- **RECORDS SHOWN**:
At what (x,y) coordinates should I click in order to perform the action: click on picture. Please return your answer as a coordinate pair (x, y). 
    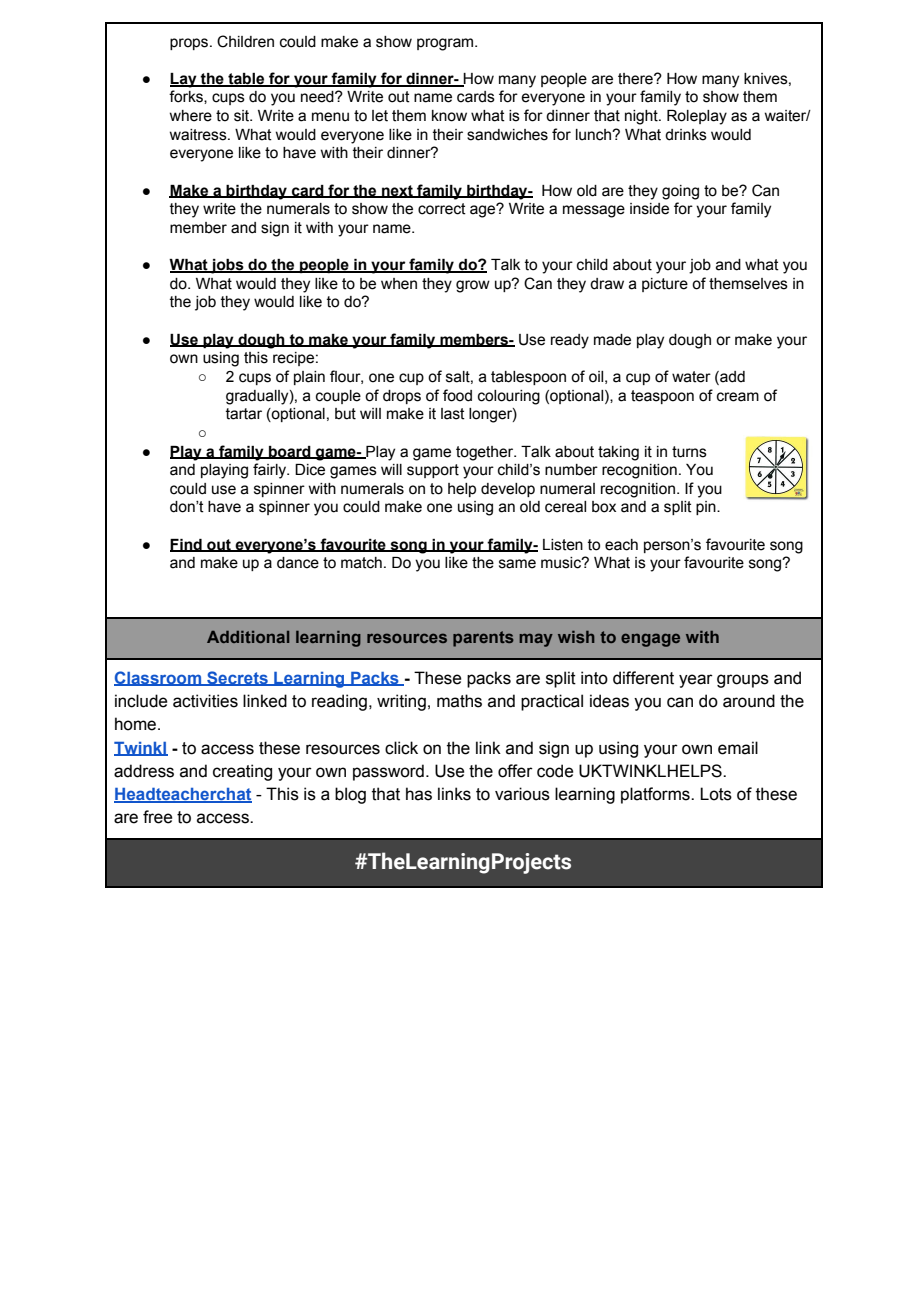
    Looking at the image, I should click on (665, 285).
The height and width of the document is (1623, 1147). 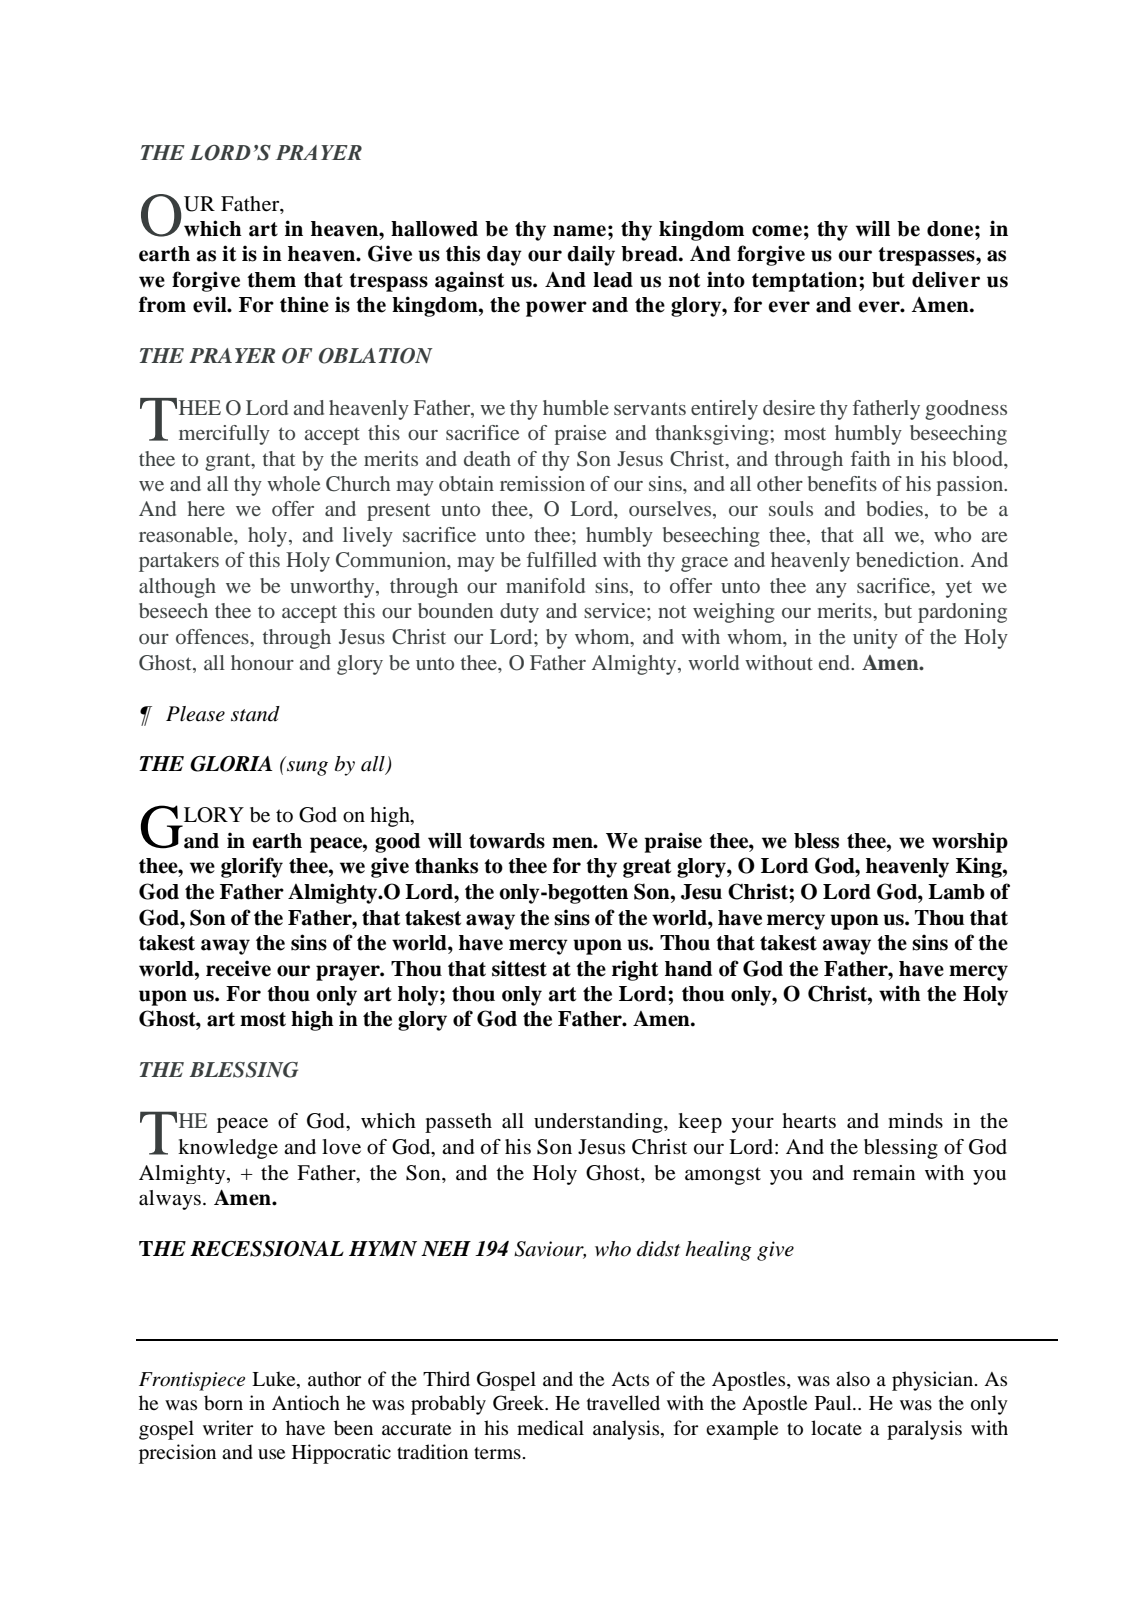 What do you see at coordinates (271, 280) in the document?
I see `them` at bounding box center [271, 280].
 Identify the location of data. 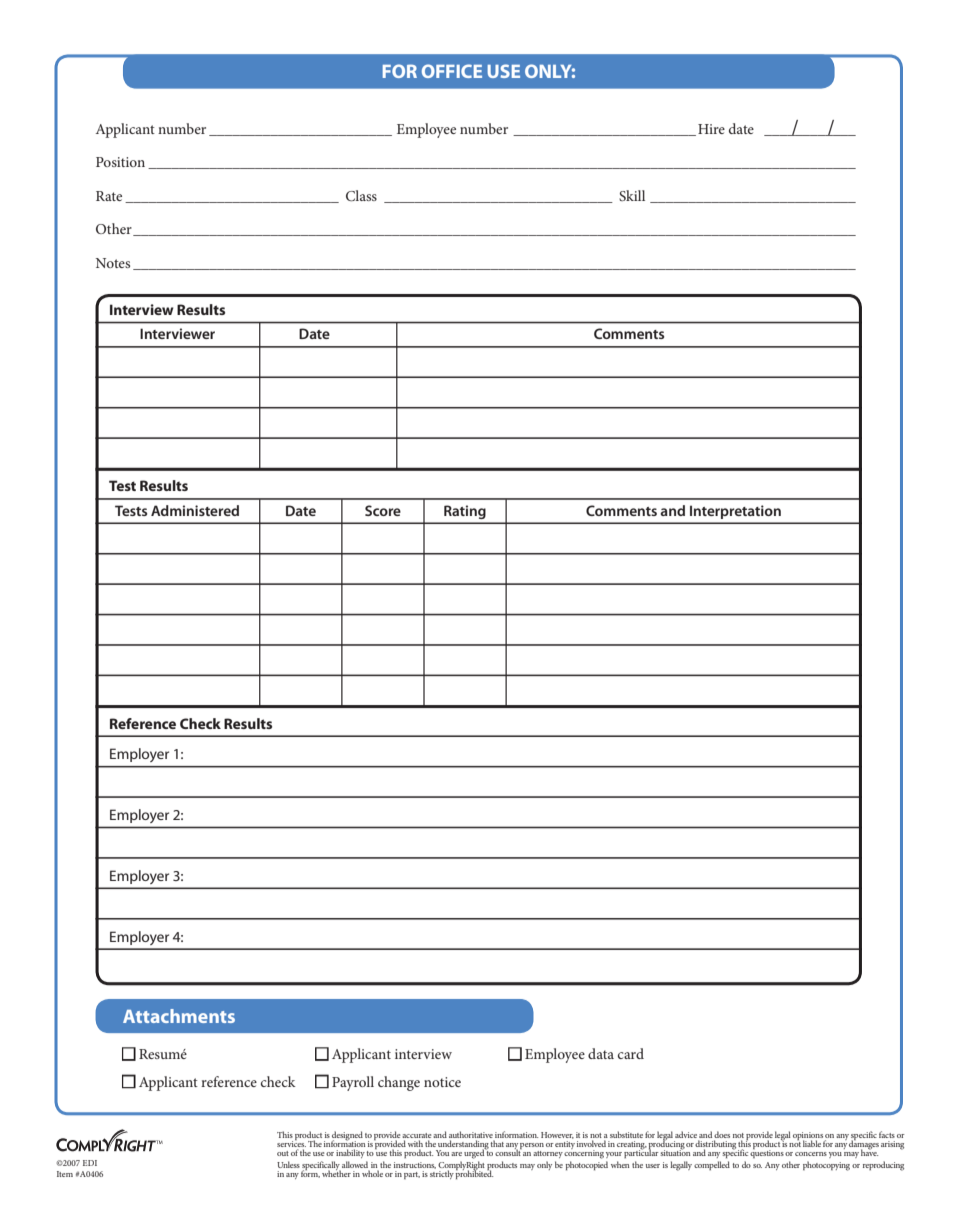
(601, 1053).
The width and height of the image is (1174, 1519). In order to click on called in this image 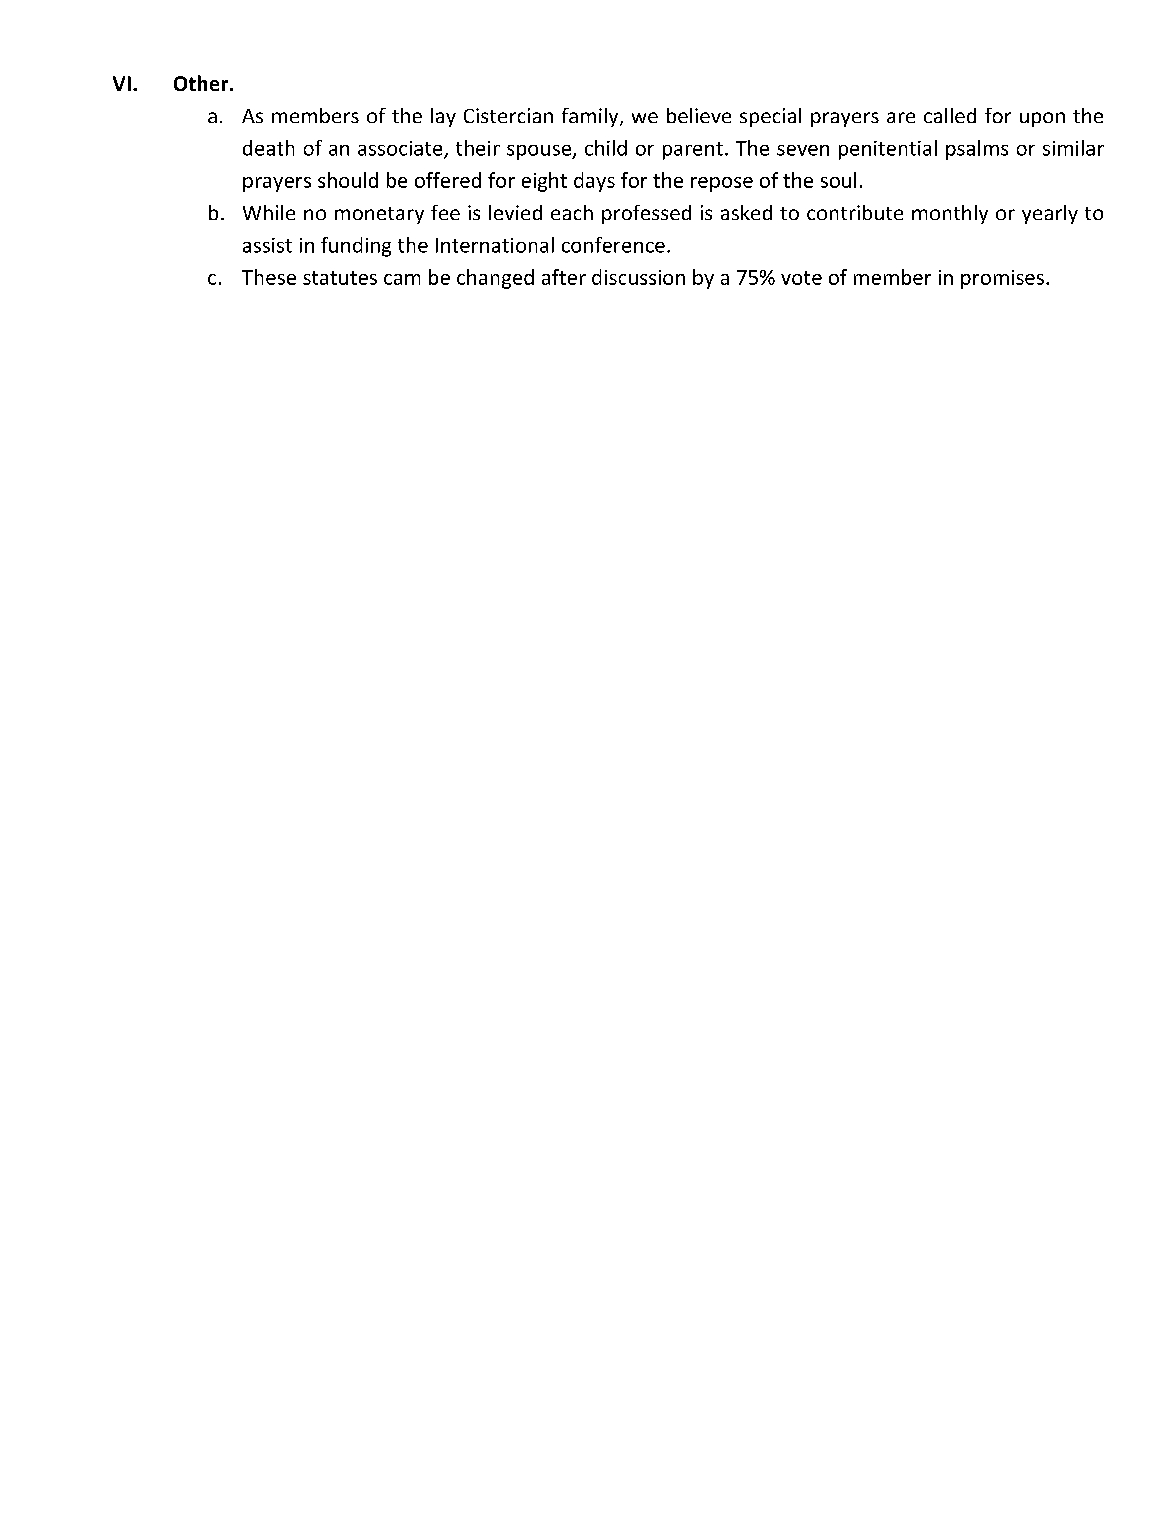, I will do `click(950, 115)`.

- **SET PROBLEM**: Show every line of the items above that contains the word "should". Case counts.

- **RESULT OF THIS EXERCISE**:
At what (x,y) coordinates should I click in order to perform the action: click on picture. Please return your answer as a coordinate pair (x, y). 
    Looking at the image, I should click on (665, 285).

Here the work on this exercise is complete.